Saturday, March 26, 2011

Book Review: Technics and Time vol. 2 by Bernard Stiegler (part 2)

Last time, I gave a general outline of the Stiegler argument, as it sits at the beginning of Book 2. Admittedly, I left out some of the finer details: the Epimethean/Promethean allegory Stiegler uses for his basis, his long focus on Rosseau's Origin of Language, and a really long discussion of anthropology ala André Leroi-Gourhan. But the essentials are there.

Volume 2 opens with a brief introduction. It summarizes his primary points: human being is a technics-oriented being. We've entered a new stage of industrial activity that has altered our memory and individuation. Heidegger's Tool-Being opens the way for a discussion of technics, but he goes too far on emphasizing present-being over past and future. Then Steigler briefly outlines the book, and the intro ends. (He does skip the last chapter in this outline--it's interesting, because even while I was reading it, the fourth chapter of the book felt like a different discussion than what came before.)

In the first chapter, The Orthographic Age, Steigler sets up the contrast between numeric and analogic devices and the written word, with more of an emphasis on the latter. It starts, however, with a thorough investigation of the nature of photography, as outlined by Roland Barthes in Camera Lucida. Barthes argued that the camera offers a new accessibility to the present moment, to the real of what's going on right now. And a photo viewed in the present is a direct line to the "now" depicted in the photo. For Stiegler, then, the camera and photograph are an exemplary form of the power of technics: it's a tool that directly connects tertiary memory with perception, in a way that alters human experience. He briefly mentions a few other themes--camera's connection to the immediacy of film ala Walter Benjamin, Lacan's mirror stage and orthopedic (right-thinking) self-obsession, the certainty of the photo, and the deferral between the spectator's grasp of a photo and the moment it's taken and transcribed.

Then we're shifting into writing, and it's a whole new ball game. If photos offer a direct line between past and present, writing offers an access that always has a built-in gap--it pretends to be certain of what it speaks of, but there's always an uncertainty because that gap is always there.

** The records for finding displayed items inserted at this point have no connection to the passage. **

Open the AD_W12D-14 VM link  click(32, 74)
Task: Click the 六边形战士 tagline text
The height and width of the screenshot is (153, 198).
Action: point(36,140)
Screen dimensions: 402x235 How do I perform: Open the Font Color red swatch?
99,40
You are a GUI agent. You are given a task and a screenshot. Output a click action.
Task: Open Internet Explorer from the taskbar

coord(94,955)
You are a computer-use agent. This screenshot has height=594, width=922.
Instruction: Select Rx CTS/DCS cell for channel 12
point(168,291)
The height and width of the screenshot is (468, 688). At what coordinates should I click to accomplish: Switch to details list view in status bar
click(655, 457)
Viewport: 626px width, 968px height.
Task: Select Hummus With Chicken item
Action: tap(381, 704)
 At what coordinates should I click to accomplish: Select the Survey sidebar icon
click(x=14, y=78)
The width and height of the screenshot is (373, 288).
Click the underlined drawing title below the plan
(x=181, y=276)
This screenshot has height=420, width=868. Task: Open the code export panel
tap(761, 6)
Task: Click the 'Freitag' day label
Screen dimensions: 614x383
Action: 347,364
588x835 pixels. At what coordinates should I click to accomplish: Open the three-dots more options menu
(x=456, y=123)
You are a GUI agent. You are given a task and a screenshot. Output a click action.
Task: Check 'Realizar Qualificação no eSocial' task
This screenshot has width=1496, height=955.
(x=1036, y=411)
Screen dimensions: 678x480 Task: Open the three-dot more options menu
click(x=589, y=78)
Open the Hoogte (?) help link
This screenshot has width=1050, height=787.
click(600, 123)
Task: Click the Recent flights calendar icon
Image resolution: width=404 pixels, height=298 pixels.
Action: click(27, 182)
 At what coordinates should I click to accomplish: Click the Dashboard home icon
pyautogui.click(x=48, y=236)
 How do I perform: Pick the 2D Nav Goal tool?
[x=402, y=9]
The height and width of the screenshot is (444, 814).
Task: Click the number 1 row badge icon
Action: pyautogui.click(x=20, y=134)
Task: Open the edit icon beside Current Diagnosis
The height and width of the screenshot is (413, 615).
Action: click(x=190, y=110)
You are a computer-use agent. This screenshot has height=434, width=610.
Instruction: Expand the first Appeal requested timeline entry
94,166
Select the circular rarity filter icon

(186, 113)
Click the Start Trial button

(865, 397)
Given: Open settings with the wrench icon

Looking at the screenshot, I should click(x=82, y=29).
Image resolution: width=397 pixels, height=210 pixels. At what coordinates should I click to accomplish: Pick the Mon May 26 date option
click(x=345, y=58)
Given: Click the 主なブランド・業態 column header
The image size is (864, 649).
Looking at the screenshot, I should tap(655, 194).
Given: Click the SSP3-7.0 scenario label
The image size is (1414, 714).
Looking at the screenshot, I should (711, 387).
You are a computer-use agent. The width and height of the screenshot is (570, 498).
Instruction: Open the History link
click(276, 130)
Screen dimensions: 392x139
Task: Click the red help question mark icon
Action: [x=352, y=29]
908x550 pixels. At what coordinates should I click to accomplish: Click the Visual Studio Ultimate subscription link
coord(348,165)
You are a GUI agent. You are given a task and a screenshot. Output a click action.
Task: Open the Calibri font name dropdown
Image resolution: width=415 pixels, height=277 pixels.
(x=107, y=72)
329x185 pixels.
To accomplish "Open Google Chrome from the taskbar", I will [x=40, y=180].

Our original concept of citizenship comes from writing--when we write what it means to be a citizen into law, we're not just formalizing citizenship that already exists, we're bringing it into existence. The key here is that writing is about a repetition--it preserves knowledge so that it can be repeated. But this repetition is never exact; there's always some break between the meaning that the writer intended and the meaning that the reader interprets. Stiegler uses three theorists to bolster these ideas. Derrida's différance (something that both constitutes a difference and defers exact formulation) explains the slippage between writing and reading. Husserl enters to offer the connection between scientific thinking and writing--Stiegler agrees, but wants a greater emphasis on the role of tertiary memory. That's where Jean Bottéro comes in; Bottéro argues that writing shifts clearly from something that aids memory (in terms of making lists) to becoming memory, but Steigler argues that no such shifting moment can be found. He closes the chapter with a question that segues to the next topic: if we understand writing as a memory that is always delayed from the original event, and we accept that writing forms the backbone of modern civilization, how do new technologies and their emphasis on speed change humanity's technics?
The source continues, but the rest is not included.